Rows from a screen-grounding dataset:
"""
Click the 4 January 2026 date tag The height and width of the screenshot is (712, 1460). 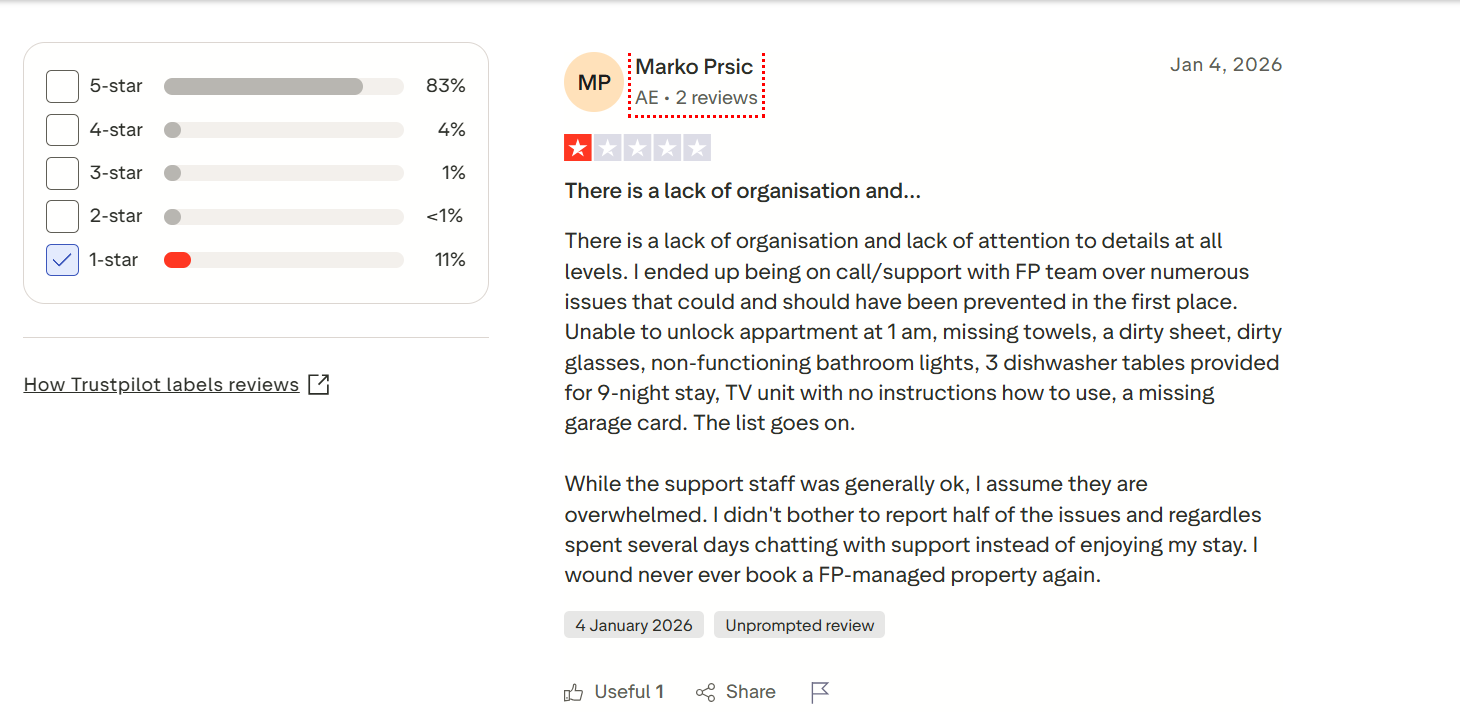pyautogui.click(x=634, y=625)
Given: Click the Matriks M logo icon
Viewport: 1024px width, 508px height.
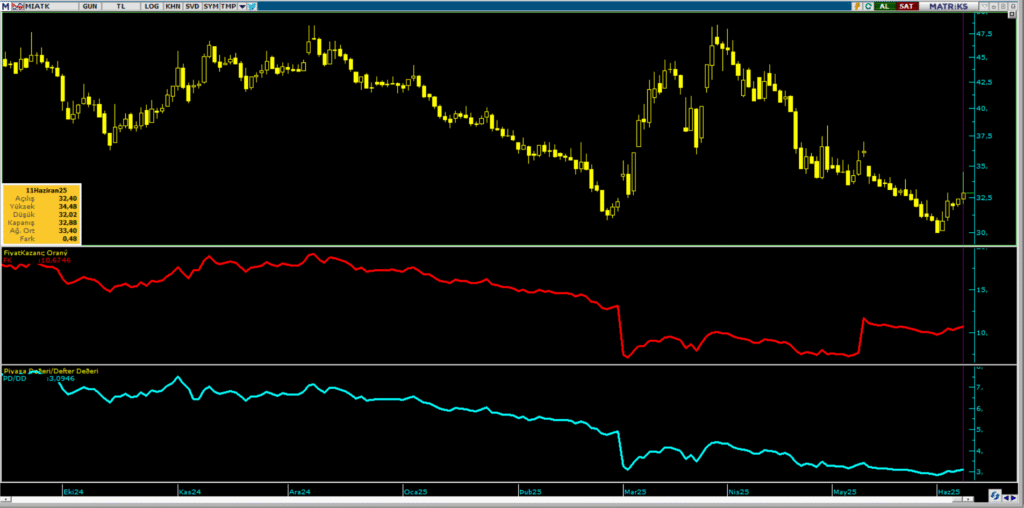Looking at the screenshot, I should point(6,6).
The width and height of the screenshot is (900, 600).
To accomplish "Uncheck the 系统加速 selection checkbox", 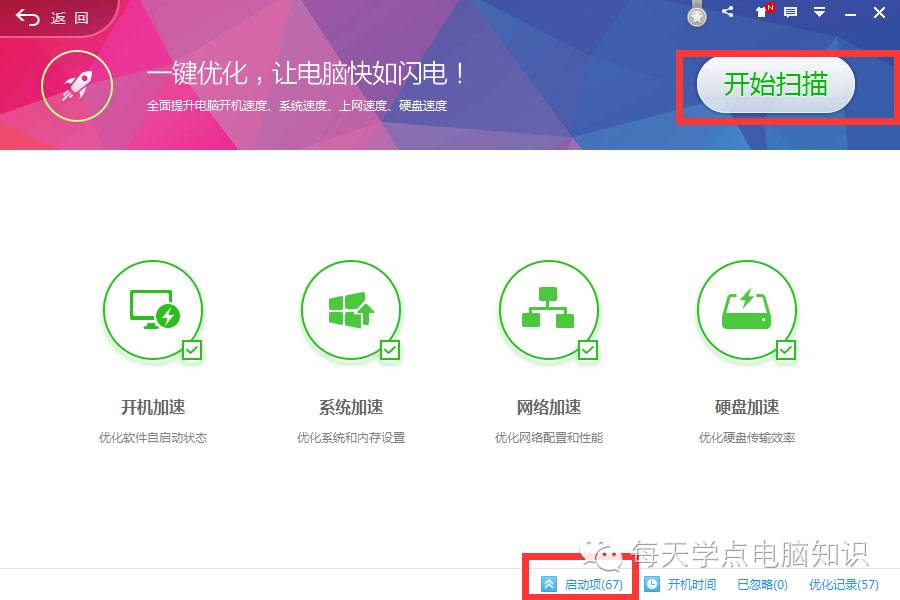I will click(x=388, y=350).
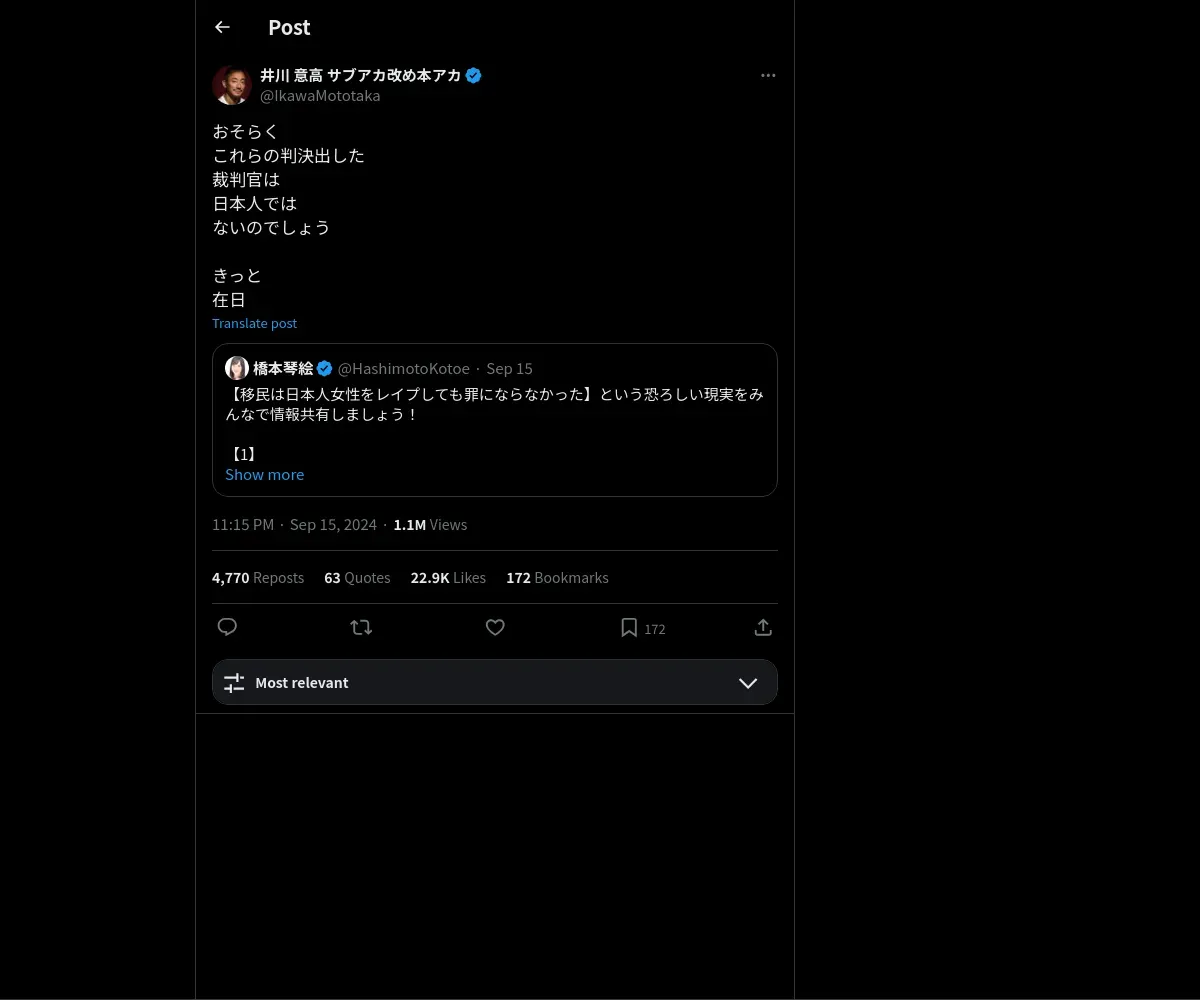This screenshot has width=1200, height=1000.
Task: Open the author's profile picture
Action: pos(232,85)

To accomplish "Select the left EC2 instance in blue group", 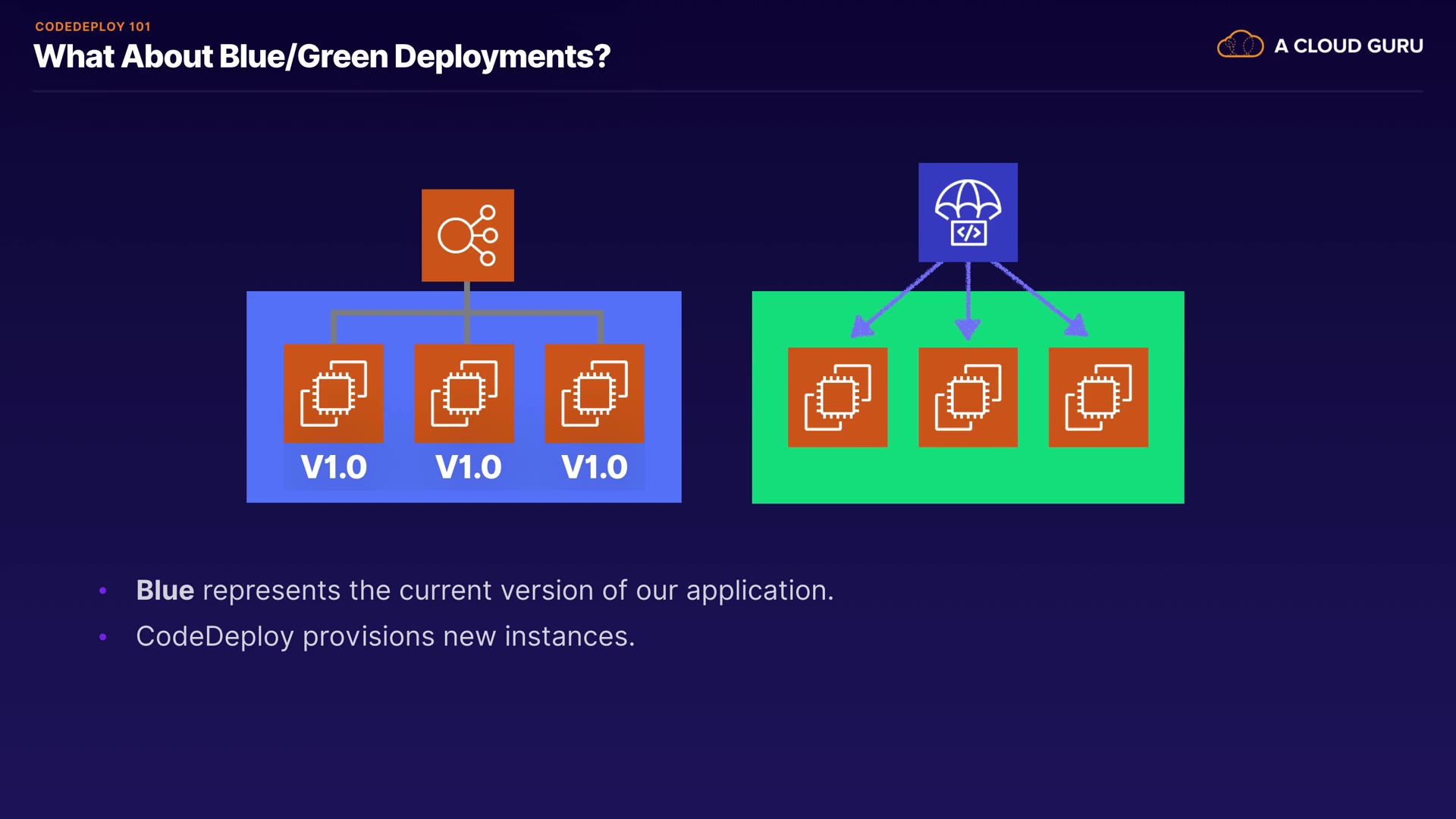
"""
Update the listing lines from the one with "Given: Click the Matriks M logo icon" through the one with "Looking at the" by replacing "logo icon" with "brand mark", leaving everything else unchanged. Return only those lines, without the pictures.

**CORRECT RESULT**:
Given: Click the Matriks M brand mark
Viewport: 1024px width, 508px height.
Looking at the screenshot, I should point(6,6).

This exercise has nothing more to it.